Blue light, put simply, has the highest energy level in all components of visible light. It’s a step below UV light, which causes sunburn and various skin cancers like melanoma. Blue light is emitted by screens – tablets, phones, monitors, and TV’s ALL emit this type of light. In an age where we are all inundated with looking at screens for a good portion of our days, whether through work or entertainment, we are all exposed to blue light for long periods of time.
Does this actually affect our skin? The short answer is yes. Keep in mind that blue light therapy is used by dermatologists to hasten wound healing, and treating skin cancers, but this is done in a very controlled manner. Research shows that blue light promotes premature aging of the skin. Prolonged blue light exposure results in the creation of more fine lines and wrinkles that are associated with premature aging.
Melanogenesis, also known as discoloration of the skin, also happens as a result of being exposed to blue light for long periods of time. This happens when the skin produces too much melanin, causing an imbalance in people’s complexion. Blue light has also been known to exacerbate melasma, a condition where brown patches appear on your face.
So what can you do to prevent blue light damage on your skin? First and foremost is to wear sunscreen. Protection from UV also protects you from blue light.

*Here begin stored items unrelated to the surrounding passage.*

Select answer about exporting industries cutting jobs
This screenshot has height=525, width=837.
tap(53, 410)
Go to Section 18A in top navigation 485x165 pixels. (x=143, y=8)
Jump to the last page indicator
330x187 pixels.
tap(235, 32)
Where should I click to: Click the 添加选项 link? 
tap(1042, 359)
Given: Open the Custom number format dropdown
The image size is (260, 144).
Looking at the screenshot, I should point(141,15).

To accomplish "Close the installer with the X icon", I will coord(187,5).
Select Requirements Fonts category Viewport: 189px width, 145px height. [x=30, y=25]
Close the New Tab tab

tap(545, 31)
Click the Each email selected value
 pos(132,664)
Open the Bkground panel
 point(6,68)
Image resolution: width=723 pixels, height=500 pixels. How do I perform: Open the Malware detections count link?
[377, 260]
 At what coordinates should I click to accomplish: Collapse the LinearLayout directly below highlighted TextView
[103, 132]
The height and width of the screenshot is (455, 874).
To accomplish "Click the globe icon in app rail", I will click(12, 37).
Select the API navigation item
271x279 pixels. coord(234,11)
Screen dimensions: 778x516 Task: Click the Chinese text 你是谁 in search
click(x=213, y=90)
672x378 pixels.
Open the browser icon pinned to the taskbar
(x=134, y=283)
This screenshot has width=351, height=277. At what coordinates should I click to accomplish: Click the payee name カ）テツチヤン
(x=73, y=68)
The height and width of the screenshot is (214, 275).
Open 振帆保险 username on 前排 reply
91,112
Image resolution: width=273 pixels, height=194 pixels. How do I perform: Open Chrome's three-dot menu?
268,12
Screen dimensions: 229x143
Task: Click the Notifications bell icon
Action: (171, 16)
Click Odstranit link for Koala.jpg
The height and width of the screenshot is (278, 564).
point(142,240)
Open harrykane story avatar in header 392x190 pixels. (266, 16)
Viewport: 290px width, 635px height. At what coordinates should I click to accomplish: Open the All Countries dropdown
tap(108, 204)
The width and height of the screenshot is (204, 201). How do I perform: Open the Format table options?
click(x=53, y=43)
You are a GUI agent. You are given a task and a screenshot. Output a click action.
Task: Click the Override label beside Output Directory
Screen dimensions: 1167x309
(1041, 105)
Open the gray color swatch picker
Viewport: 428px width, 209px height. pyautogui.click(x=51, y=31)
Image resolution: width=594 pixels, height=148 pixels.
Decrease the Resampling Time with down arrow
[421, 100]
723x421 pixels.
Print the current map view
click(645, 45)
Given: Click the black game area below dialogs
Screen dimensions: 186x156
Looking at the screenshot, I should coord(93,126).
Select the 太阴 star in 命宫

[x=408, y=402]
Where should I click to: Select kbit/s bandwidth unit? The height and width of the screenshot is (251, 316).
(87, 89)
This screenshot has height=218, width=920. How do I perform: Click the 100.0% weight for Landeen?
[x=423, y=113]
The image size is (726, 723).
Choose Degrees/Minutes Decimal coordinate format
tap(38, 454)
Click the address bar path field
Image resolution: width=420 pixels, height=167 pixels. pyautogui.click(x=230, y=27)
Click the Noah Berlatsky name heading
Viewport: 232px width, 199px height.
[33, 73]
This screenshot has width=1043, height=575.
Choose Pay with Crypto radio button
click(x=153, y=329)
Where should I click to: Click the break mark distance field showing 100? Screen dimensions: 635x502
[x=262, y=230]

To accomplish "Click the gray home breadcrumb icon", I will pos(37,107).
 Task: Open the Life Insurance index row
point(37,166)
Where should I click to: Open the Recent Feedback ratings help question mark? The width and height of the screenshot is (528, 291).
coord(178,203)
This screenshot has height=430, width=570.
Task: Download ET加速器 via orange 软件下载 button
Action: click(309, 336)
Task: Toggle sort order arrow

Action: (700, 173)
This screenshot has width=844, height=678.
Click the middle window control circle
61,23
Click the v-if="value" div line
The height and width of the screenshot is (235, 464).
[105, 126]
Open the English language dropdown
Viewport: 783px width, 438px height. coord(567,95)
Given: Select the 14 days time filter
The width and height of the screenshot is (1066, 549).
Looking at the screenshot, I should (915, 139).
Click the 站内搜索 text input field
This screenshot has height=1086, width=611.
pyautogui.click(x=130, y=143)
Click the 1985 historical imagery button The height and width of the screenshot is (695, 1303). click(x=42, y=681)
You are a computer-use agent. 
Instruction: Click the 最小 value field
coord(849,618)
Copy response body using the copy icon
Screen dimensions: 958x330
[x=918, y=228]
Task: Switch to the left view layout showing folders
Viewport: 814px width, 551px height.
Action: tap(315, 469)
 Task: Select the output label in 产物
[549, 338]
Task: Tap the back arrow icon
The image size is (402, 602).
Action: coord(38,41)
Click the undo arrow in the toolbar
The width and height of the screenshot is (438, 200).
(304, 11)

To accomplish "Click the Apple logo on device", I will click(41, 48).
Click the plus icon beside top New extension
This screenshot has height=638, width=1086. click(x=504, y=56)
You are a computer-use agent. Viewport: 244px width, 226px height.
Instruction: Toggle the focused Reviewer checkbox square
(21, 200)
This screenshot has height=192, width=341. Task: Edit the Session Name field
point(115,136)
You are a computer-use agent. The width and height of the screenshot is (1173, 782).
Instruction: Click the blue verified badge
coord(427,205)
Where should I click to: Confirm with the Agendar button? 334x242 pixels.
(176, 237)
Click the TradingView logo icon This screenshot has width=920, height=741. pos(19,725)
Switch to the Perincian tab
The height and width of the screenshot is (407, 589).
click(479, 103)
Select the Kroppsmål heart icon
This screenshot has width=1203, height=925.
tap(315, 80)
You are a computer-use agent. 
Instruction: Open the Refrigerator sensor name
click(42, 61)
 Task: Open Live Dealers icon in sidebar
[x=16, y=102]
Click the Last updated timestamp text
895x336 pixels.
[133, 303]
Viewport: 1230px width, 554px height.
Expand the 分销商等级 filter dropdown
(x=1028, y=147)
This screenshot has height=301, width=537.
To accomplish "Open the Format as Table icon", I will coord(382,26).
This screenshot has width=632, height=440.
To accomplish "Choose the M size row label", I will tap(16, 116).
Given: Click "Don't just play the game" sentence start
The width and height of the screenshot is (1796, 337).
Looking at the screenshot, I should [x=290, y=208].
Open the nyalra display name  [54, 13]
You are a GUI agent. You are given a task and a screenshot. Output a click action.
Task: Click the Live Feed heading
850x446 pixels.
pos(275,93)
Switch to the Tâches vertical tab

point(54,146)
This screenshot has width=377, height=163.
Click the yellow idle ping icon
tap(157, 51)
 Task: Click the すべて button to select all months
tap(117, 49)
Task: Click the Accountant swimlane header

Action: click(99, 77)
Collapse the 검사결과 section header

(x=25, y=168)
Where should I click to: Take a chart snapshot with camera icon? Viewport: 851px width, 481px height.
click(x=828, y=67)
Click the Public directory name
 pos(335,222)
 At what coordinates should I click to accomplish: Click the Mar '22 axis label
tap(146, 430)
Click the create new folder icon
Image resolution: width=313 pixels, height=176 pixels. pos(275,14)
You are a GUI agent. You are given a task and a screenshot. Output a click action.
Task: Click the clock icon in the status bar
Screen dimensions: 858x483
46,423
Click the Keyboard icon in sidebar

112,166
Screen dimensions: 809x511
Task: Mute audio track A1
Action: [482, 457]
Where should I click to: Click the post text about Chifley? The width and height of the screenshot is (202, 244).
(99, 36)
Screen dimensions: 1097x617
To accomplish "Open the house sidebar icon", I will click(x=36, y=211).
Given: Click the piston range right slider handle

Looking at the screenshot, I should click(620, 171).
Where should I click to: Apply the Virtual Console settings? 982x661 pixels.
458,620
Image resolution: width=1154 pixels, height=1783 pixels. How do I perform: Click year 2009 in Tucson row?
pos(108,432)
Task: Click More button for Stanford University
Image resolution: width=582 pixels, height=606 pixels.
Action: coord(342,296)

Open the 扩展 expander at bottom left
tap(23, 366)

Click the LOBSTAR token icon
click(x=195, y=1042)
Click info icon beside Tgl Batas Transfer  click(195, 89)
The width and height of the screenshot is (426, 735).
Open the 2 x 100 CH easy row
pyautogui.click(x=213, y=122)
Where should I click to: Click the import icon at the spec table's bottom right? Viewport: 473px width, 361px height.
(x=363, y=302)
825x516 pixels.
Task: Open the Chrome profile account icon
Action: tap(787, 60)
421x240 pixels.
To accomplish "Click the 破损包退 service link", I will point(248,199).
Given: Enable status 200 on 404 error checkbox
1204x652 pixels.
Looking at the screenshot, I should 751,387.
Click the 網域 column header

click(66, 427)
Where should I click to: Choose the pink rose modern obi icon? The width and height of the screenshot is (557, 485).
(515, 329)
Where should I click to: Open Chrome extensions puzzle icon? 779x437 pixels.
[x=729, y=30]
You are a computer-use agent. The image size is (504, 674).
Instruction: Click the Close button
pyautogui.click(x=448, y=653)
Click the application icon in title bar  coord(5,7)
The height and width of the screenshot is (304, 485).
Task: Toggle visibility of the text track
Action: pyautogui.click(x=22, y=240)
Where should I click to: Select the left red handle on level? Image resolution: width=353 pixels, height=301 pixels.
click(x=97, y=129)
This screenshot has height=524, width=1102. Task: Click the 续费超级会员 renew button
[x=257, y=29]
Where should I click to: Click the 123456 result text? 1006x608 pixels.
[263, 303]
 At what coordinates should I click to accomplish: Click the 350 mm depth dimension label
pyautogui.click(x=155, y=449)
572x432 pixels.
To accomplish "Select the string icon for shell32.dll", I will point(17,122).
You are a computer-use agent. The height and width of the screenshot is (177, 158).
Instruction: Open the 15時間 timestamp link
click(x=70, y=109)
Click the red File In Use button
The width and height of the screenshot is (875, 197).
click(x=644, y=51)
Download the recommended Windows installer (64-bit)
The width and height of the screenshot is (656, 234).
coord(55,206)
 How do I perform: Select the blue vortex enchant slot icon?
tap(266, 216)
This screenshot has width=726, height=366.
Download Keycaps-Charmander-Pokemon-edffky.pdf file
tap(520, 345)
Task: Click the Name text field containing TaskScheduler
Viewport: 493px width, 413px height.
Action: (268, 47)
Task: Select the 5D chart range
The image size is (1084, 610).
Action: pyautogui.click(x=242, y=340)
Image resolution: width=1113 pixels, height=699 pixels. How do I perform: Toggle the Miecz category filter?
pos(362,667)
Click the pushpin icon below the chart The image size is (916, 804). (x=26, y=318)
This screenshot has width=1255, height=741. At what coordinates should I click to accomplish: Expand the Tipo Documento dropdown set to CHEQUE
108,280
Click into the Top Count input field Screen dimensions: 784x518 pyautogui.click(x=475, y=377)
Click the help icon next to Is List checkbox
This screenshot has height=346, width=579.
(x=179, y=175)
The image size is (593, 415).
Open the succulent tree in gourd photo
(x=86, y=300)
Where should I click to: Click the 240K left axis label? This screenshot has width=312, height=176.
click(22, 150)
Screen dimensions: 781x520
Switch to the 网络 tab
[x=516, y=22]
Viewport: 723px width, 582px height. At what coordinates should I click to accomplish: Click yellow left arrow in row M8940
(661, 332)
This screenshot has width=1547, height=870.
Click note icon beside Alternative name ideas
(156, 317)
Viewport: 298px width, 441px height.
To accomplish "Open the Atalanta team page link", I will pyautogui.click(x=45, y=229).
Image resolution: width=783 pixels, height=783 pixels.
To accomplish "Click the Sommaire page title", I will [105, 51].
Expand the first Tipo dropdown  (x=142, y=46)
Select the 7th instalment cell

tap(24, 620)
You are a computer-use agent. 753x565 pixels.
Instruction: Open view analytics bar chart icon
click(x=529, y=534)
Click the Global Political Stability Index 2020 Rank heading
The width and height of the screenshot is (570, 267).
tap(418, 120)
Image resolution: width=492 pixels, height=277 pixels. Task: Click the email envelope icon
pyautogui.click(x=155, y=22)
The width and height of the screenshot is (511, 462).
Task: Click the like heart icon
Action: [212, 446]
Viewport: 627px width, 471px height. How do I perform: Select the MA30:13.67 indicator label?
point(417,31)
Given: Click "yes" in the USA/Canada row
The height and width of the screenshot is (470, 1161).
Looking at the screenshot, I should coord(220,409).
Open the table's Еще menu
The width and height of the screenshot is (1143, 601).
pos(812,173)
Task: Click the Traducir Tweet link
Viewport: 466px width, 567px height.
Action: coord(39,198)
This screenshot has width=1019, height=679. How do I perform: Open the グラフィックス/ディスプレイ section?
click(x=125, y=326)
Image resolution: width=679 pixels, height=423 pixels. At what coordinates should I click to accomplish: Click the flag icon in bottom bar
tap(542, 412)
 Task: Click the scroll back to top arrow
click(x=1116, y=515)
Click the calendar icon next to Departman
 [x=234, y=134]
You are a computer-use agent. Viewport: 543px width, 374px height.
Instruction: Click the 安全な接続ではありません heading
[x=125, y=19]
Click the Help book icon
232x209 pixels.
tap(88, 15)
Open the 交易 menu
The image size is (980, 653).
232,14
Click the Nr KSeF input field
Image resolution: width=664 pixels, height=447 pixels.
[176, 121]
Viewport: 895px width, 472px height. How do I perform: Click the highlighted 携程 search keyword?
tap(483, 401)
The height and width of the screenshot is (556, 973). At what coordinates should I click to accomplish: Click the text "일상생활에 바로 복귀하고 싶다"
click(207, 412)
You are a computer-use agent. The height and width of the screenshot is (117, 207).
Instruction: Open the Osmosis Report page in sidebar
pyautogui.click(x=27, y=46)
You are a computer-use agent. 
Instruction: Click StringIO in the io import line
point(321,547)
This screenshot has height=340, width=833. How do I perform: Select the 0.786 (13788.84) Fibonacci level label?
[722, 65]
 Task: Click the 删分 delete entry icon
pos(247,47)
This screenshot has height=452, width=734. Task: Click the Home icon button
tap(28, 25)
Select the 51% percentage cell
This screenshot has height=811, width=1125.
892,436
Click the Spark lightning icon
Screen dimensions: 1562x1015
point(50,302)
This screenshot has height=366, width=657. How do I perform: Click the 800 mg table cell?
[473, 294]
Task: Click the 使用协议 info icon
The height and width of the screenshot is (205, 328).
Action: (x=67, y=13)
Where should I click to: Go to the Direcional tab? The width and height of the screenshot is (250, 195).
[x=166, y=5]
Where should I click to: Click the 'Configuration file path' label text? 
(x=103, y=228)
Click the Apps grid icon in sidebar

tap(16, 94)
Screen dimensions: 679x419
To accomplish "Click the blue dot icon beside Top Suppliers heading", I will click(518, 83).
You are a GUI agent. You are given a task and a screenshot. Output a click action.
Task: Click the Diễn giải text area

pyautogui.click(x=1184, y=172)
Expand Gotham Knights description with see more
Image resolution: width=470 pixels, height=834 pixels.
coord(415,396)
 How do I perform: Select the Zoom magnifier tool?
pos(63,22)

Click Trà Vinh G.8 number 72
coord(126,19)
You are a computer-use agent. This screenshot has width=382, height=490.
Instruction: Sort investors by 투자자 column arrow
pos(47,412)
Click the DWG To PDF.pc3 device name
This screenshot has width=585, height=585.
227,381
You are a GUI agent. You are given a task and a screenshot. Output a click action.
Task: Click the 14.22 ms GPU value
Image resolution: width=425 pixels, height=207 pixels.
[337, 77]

Make sure to re-apply every couple of hours as the protection does wear off. Second is to try and limit the use of screens. Yes, you may be looking at a screen for work, but disconnect after you’re done. Let your eyes and skin rest from being exposed to blue light for long periods of time.
It’s also well-documented that blue light throws off the body’s circadian rhythm, which can cause sleep disorders. Limiting the amount of time you’re looking at blue-light emitting screens will not only be good for your skin, but also for your eyes, and for your physical health in general.